[Given request A] Reproduce the Gorleben protest post word for word, in full.
[Given request B] Repeat the listing verbatim, from the line containing "Click the green 01 number badge" down to the end of the listing.

Saturday, 8 August 2009

"Musical inspection" in Gorleben, Germany

8th August 09

One day early: With classical music against nuclear power: "Musical inspection" on the site of the fine [sic] storage site in Gorleben

Today at 10:30am 60 musicians from the action group "Lebenslaute", packed with instruments and music stands, climbed the four meter high wall around the site of the planned final storage site in Gorleben (Germany) and began a protest concert with mainly classical music.

The musicians suprised with their action, originally announced for Sunday. With this "musical inspection" the activists protest against the continued operation of nuclear power plants and against the continued exploration of the salt mine in Gorleben for use as a final nuclear storage site.

Entries for locating text and elements:
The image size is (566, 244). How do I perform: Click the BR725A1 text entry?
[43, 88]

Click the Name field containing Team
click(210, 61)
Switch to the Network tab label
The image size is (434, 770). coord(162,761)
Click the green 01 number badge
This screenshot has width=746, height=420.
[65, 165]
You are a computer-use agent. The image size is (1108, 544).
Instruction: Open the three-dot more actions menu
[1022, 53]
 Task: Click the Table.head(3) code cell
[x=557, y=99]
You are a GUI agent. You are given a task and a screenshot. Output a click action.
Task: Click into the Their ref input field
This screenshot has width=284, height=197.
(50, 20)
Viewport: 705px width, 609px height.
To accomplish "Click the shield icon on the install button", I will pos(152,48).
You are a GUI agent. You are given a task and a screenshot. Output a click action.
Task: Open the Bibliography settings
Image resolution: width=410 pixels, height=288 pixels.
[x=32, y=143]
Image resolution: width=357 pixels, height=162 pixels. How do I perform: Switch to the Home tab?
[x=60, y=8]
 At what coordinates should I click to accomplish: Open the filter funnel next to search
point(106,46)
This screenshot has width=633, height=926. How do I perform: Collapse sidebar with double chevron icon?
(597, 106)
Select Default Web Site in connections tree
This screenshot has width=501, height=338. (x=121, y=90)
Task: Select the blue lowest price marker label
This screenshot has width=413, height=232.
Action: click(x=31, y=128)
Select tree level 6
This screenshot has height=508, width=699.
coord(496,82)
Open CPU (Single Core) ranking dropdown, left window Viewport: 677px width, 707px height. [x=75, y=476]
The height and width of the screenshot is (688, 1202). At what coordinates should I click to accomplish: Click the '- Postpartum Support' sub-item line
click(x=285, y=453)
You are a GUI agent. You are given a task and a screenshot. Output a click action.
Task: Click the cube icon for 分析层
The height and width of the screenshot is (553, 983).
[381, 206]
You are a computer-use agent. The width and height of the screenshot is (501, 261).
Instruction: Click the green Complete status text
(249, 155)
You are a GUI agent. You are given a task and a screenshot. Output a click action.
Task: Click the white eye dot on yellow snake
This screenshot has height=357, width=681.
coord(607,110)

[Correct result A]
Saturday, 8 August 2009

"Musical inspection" in Gorleben, Germany

8th August 09

One day early: With classical music against nuclear power: "Musical inspection" on the site of the fine [sic] storage site in Gorleben

Today at 10:30am 60 musicians from the action group "Lebenslaute", packed with instruments and music stands, climbed the four meter high wall around the site of the planned final storage site in Gorleben (Germany) and began a protest concert with mainly classical music.

The musicians suprised with their action, originally announced for Sunday. With this "musical inspection" the activists protest against the continued operation of nuclear power plants and against the continued exploration of the salt mine in Gorleben for use as a final nuclear storage site.

[Correct result B]
Click the green 01 number badge
This screenshot has width=746, height=420.
[65, 165]
You are a computer-use agent. The image size is (1108, 544).
Instruction: Open the three-dot more actions menu
[1022, 53]
 Task: Click the Table.head(3) code cell
[x=557, y=99]
You are a GUI agent. You are given a task and a screenshot. Output a click action.
Task: Click into the Their ref input field
This screenshot has width=284, height=197.
(50, 20)
Viewport: 705px width, 609px height.
To accomplish "Click the shield icon on the install button", I will pos(152,48).
You are a GUI agent. You are given a task and a screenshot. Output a click action.
Task: Open the Bibliography settings
Image resolution: width=410 pixels, height=288 pixels.
[x=32, y=143]
Image resolution: width=357 pixels, height=162 pixels. How do I perform: Switch to the Home tab?
[x=60, y=8]
 At what coordinates should I click to accomplish: Open the filter funnel next to search
point(106,46)
This screenshot has width=633, height=926. How do I perform: Collapse sidebar with double chevron icon?
(597, 106)
Select Default Web Site in connections tree
This screenshot has width=501, height=338. (x=121, y=90)
Task: Select the blue lowest price marker label
This screenshot has width=413, height=232.
Action: click(x=31, y=128)
Select tree level 6
This screenshot has height=508, width=699.
coord(496,82)
Open CPU (Single Core) ranking dropdown, left window Viewport: 677px width, 707px height. [x=75, y=476]
The height and width of the screenshot is (688, 1202). At what coordinates should I click to accomplish: Click the '- Postpartum Support' sub-item line
click(x=285, y=453)
You are a GUI agent. You are given a task and a screenshot. Output a click action.
Task: Click the cube icon for 分析层
The height and width of the screenshot is (553, 983).
[381, 206]
You are a computer-use agent. The width and height of the screenshot is (501, 261).
Instruction: Click the green Complete status text
(249, 155)
You are a GUI agent. You are given a task and a screenshot. Output a click action.
Task: Click the white eye dot on yellow snake
This screenshot has height=357, width=681.
coord(607,110)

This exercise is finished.